The findings were published in Nature Ecology and Evolution.
In the study, the researchers focused on pharyngeal teeth (used to grind up hard food such as shells) belonging to fish from the carp family. These teeth were found in large quantities at different archaeological strata at the site. By studying the structure of the crystals that form the teeth enamel (whose size increases through exposure to heat), the researchers were able to prove that the fish caught at the ancient Hula Lake, adjacent to the site, were exposed to temperatures suitable for cooking, and were not simply burned by a spontaneous fire.
Until now, evidence of the use of fire for cooking had been limited to sites that came into use much later than the GBY site–by some 600,000 years, and ones most are associated with the emergence of our own species, homo sapiens.
An example of a skull of modern carp from the Steinhardt Museum of Natural History
“This study demonstrates the huge importance of fish in the life of prehistoric humans, for their diet and economic stability,” explains Dr.

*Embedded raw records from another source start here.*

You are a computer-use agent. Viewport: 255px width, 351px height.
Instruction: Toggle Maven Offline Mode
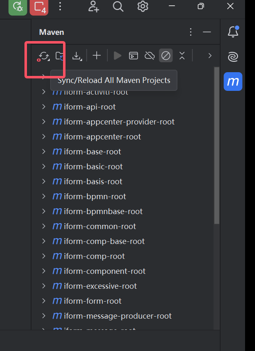click(x=149, y=56)
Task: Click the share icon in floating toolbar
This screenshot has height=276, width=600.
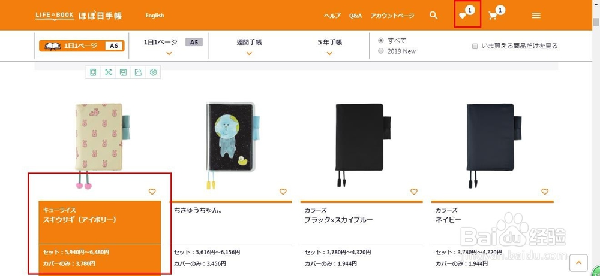Action: [139, 72]
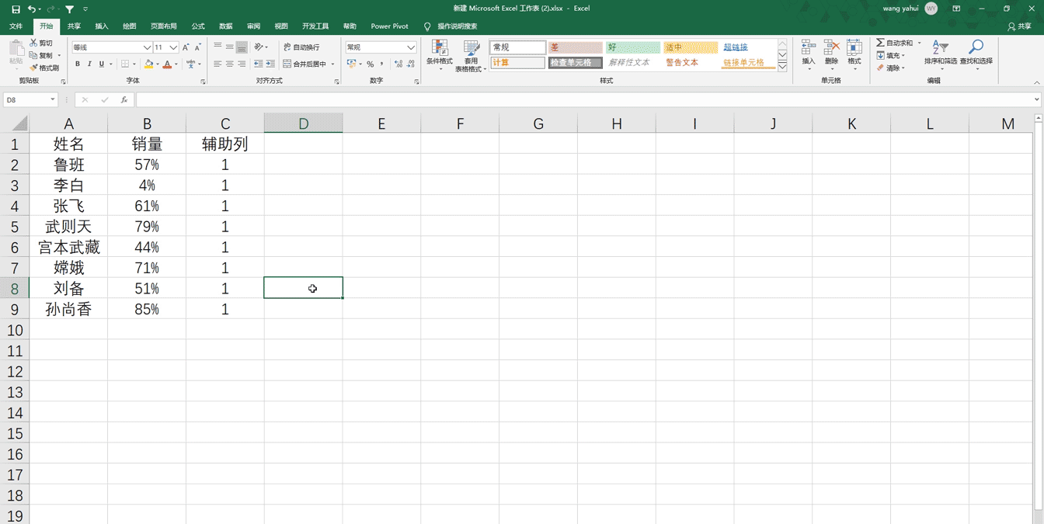Click the Insert Function fx icon
The height and width of the screenshot is (524, 1044).
point(124,100)
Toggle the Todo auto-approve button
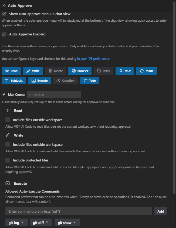 tap(89, 81)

Irit Zohar and Dr. Marion Prevost. “Furthermore, by studying the fish remains found at Gesher Benot Ya’aqob in Israel we were able to reconstruct, for the first time, the fish population of the ancient Hula Lake and to show that the lake held fish species that became extinct over time. These species included giant barbs (carp like fish) that reached up to 2 meters in length. The large quantity of fish remains found at the site proves their frequent consumption by early humans, who developed special cooking techniques. These new findings demonstrate not only the importance of freshwater habitats and the fish they contained for the sustenance of prehistoric man, but also illustrate prehistoric humans’ ability to control fire in order to cook food, and their understanding the benefits of cooking fish before eating it.”
“The fact that the cooking of fish is evident over such a long and unbroken period of settlement at the site indicates a continuous tradition of cooking food,” adds Prof. Naama Goren-Inbar. “This is another in a series of discoveries relating to the high cognitive capabilities of the Acheulian hunter-gatherers who were active in Israel’s ancient Hula Valley region. These groups were deeply familiar with their environment and the various resources it offered them.”

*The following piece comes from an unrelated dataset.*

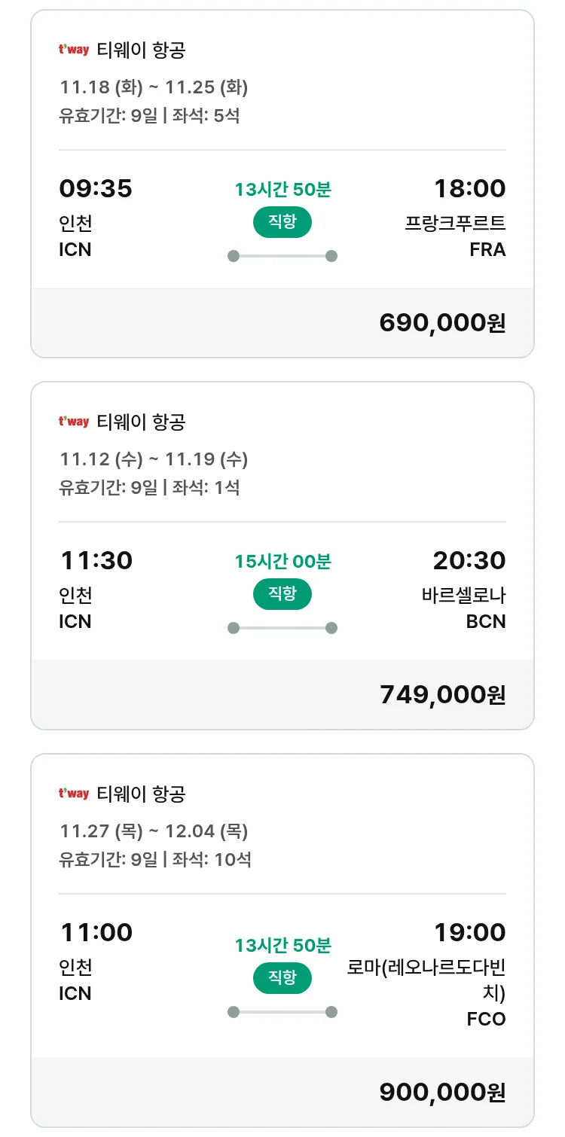Select the 690,000원 Frankfurt fare
This screenshot has height=1137, width=565.
442,322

“Further, it shows they had extensive knowledge of the life cycles of different plant and animal species,” adds Prof. Goren-Inbar. “Gaining the skill required to cook food marks a significant evolutionary advance, as it provided an additional means for making optimal use of available food resources. It is even possible that cooking was not limited to fish, but also included various types of animals and plants.”
Evolutionary Leap
Prof. Hershkovitz and Dr. Zohar note that the transition from eating raw food to eating cooked food had dramatic implications for human development and behavior.
Eating cooked food reduces the bodily energy required to break down and digest food, allowing other physical systems to develop. It also leads to changes in the structure of the human jaw and skull. This change freed humans from the daily, intensive work of searching for and digesting raw food, providing them free time in which to develop new social and behavioral systems. Some scientists view eating fish as a milestone in the quantum leap in human cognitive evolution, providing a central catalyst for the development of the human brain. They claim that eating fish is what made us human.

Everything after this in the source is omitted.